Eight Central American refugees have filed a federal lawsuit against the GEO Group, and the city of Adelanto in Riverside, reports Robert Kahn for Courthouse News Service.
The lawsuit alleges that the GEO Group operates the “deadliest immigration center in the country,” and subjected persons locked up to inhumane treatment and abuses, such as assault and battery, pepper-spray attacks, intentional scalding, and denial of medical care and access to an attorney.
The suit claims assaults began June 12, 2017, after the plaintiffs started a hunger strike to protest against their conditions of confinement. Those conditions included a lack of clean drinking water, nearly inedible food, and issuance of “dirty and unwashed” underwear, the story reports.
According to Khan, plaintiff Omar Rivera Martinez, an asylum-seeker from El Salvador, alleged that GEO guards slammed his face into a wall, which fractured his nose, knocked out a tooth, a dental crown and a 14-tooth gold mouthpiece that lined his bottom teeth. A year after the attack, Martinez said he still hasn’t received the surgery a doctor ordered to repair his fractured nose.

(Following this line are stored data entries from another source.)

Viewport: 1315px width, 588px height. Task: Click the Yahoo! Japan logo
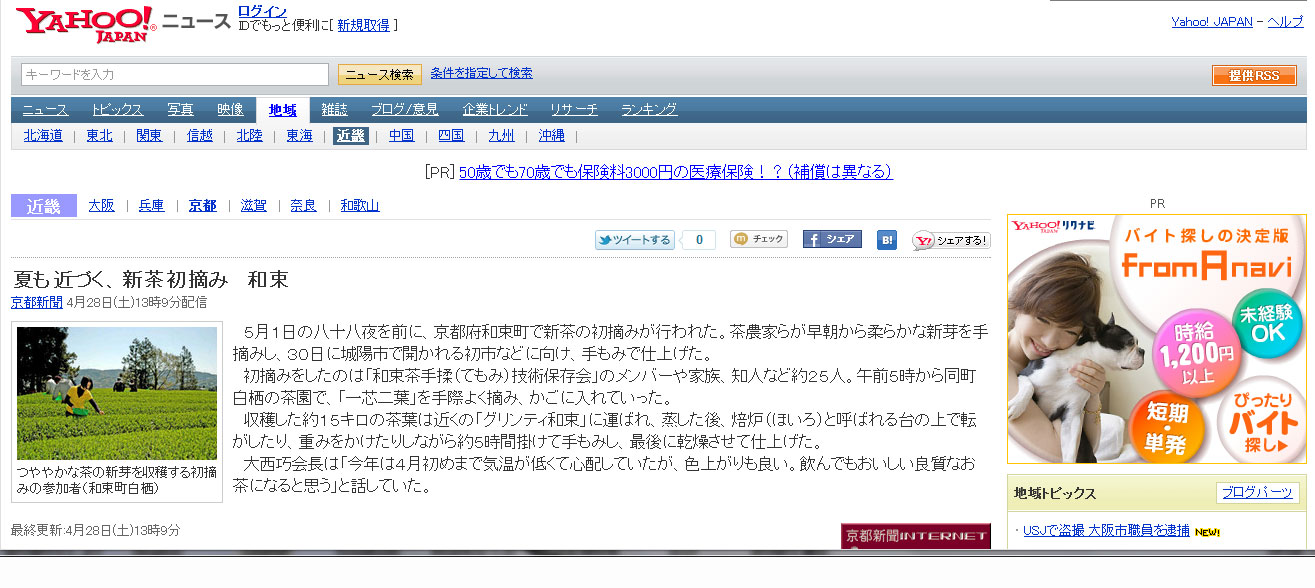[x=86, y=24]
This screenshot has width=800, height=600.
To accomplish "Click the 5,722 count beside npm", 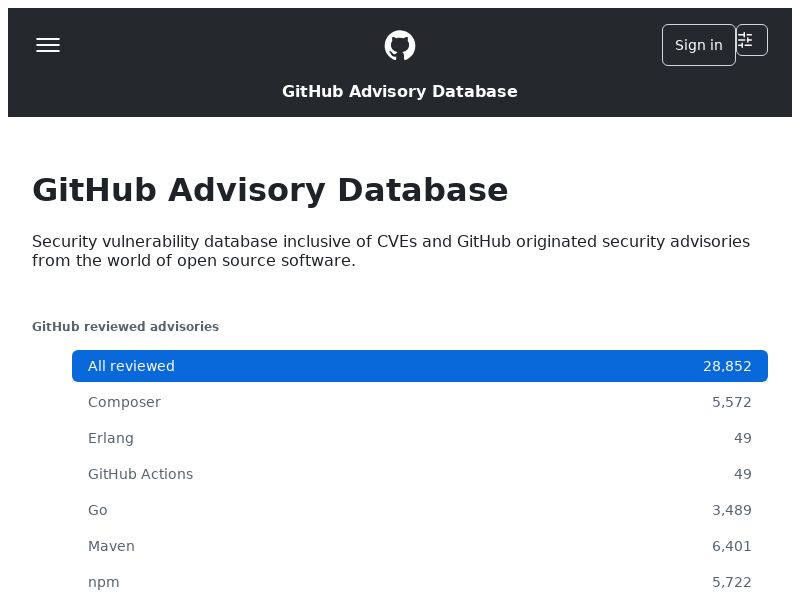I will [x=732, y=582].
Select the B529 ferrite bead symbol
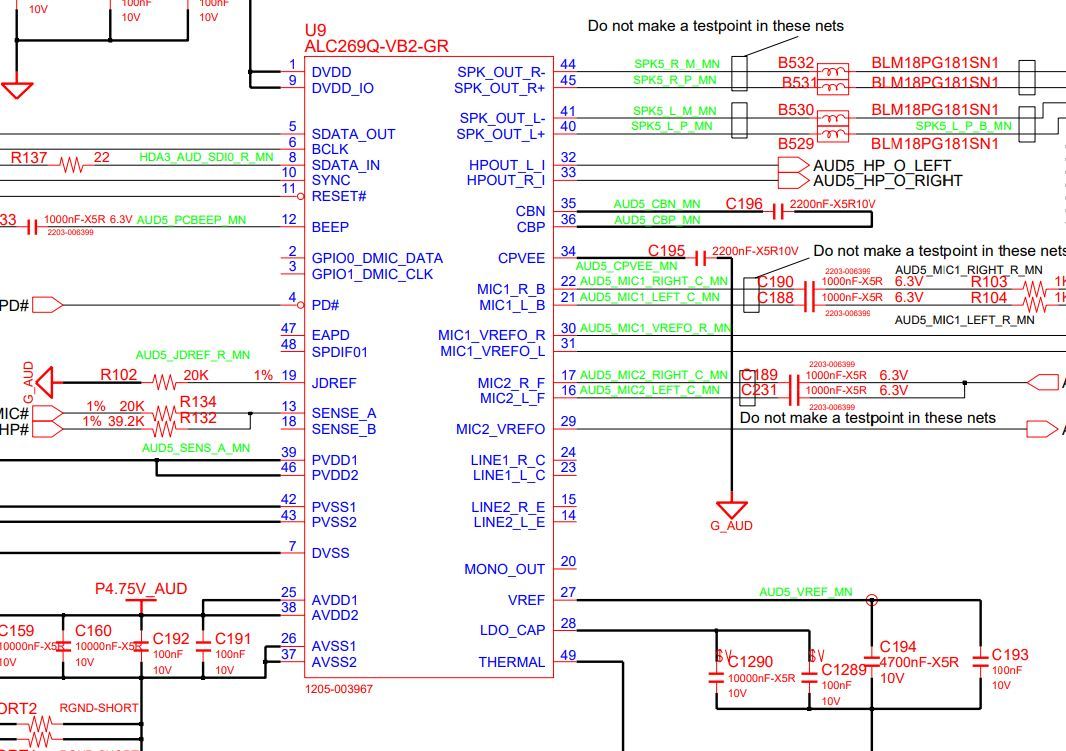1066x751 pixels. coord(833,134)
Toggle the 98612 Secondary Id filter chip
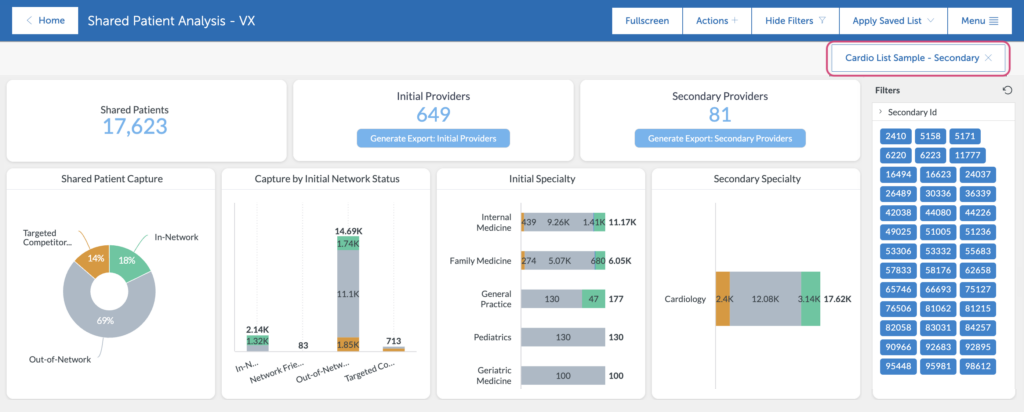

The lawsuit alleges all eight plaintiffs were pepper-sprayed and then put into solitary confinement for 10 days, after the June 12 assaults. Martinez said that when he was released from solitary confinement, he was sent to the same “high-security ward” that housed the gang members “that murdered his family members and caused him to flee his home country.”
Another plaintiff who fled from El Salvador was an investigative journalist who received death threats after he “exposed the connections between his local government, the police and the violent MS-13 gang.” [A gang that President Trump recently described as “animals,” who are illegally entering the United States.]
Amid the 26-page U.S. District Court lawsuit, the plaintiffs argue that most of the Adelanto’s inhabitants are law-abiding foreign nationals who were merely seeking safety and refuge. Many of the abuses at Adelanto were documented by Human Rights Watch, which noted that many detainees had committed suicide in the early months of 2017, due to the deplorable conditions.
Since the lawsuit was filed, one of the plaintiffs told Kahn he has been granted political asylum.